I remember feeling palpably post-Death that I would cease to take my life for granted - that I would gorge at the meat of the fruit and soak up its saccharine juices, yet here I sit, solemnly, wishing my life away. “Only an hour to go, now…” a colleague will whisper. “God, don’t remind me”, I lament. Is this the real life? It’s Groundhog Day. As clichéd at it may seem, dear reader, life is unbearably short, and I cannot waste-
Wait, hold on.
“Sorry, could you not touch that please?”
Christopher Lee as Lord Summerisle in The Wicker Man (1973) dir. Robin Hardy.
A new dawn emerges. Thick, red hot oil glistens and glimmers against satin and suede. My debut solo show, How to Get Attention When You’re Drowning, will be ready for you to squeal and squawk and curse and gawk at from 5th August - 25th September, at Cheap Cheap Gallery. Yes, big, juicy words as promised, and lots of them. Sex and death and love and women and scripture.
Soon, dear reader, I will also have my grubby little paws all over the various accounts of CCA, the Centre for Contemporary Art Derry-Londonderry. Sneaking you into my studio and the show, too, I’ll be detailing my techniques, influences and oddities in excruciating detail inside the device undoubtedly clutched, clammy, in your palm. I’ve written a poem which will rest in memoriam at the entrance of the CCA. Offerings, to be gold-engraved onto cold, black marble is a bible of hand-cut limestone. Inscribed in Olde English Blackletter, the text can be read here.
I’m in the midst of something new. The Moon moves through phases, as I do. For all its faults and criticisms, on a Midsummer night sprawled across the settee, I succumbed to Bohemian Rhapsody (2018).
The penultimate scene of Queen, commanding the stage at Live Aid 1985 ignited a burning arrow straight to my heart! I’ve listened to nothing but Queen since. For a life lived far too short, Mercury was championed as an operatic chanteuse, now immortalised, beautifully, in queer-coded blue denim jeans and a tight, white vest. I love him, I do, so much so that I was gifted Mercury and Me, written by life partner Jim Hutton, for my birthday. The text charts their early conversations in Heaven nightclub, from falling deeply in love to Mercury’s final moments before passing from AIDS complications in late 1991.
Freddie Mercury of Queen performing Bohemian Rhapsody at Live Aid, Wembley Stadium, London, 1985.

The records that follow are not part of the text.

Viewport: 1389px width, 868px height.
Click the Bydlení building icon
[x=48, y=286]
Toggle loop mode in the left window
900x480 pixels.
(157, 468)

In obsessing over death lies a longing to understand it. Prior to my fascination for Mercury, I was heavily engrossed in Jeff Buckley: From Hallelujah to the Last Goodbye, a memoir which chronicles the musician’s rise through New York coffee houses to his sonic peak Live at Cabaret Metro in Chicago, Illinois, two years before his death in the Mississippi River in 1997. Penned by Dave Lory, record executive and Buckley’s former manager, the book eerily, accurately encapsulates the pain of losing someone.
I’ve read it three times.
Lory speaks of receiving a shipment of Buckley’s clothes in the days following his drowning. A dozen checkered shirts, steel toe cap Dr. Martens, ripped jeans, a faux fur coat: all articles of fading ‘90s grunge regalia. Resting on hangers, laid out across the bed, Lory falls into them and weeps. I’m reminded of the scene in American Beauty where Carolyn, Lester Burnham’s regretful widow, performs a similarly sad ritual. I see myself in both of them.
Trawling through hours of live performances, press interviews and tour footage painstakingly preserved by fans, in the months leading up to Stephen’s passing I realise I was, in fact, preparing myself for the inevitable. If I can see how others deal with loss, normalise it, write about it, I could do the same. If only I’d had the foresight to preserve it all.
Voicemails saved, videos taken, what could have been.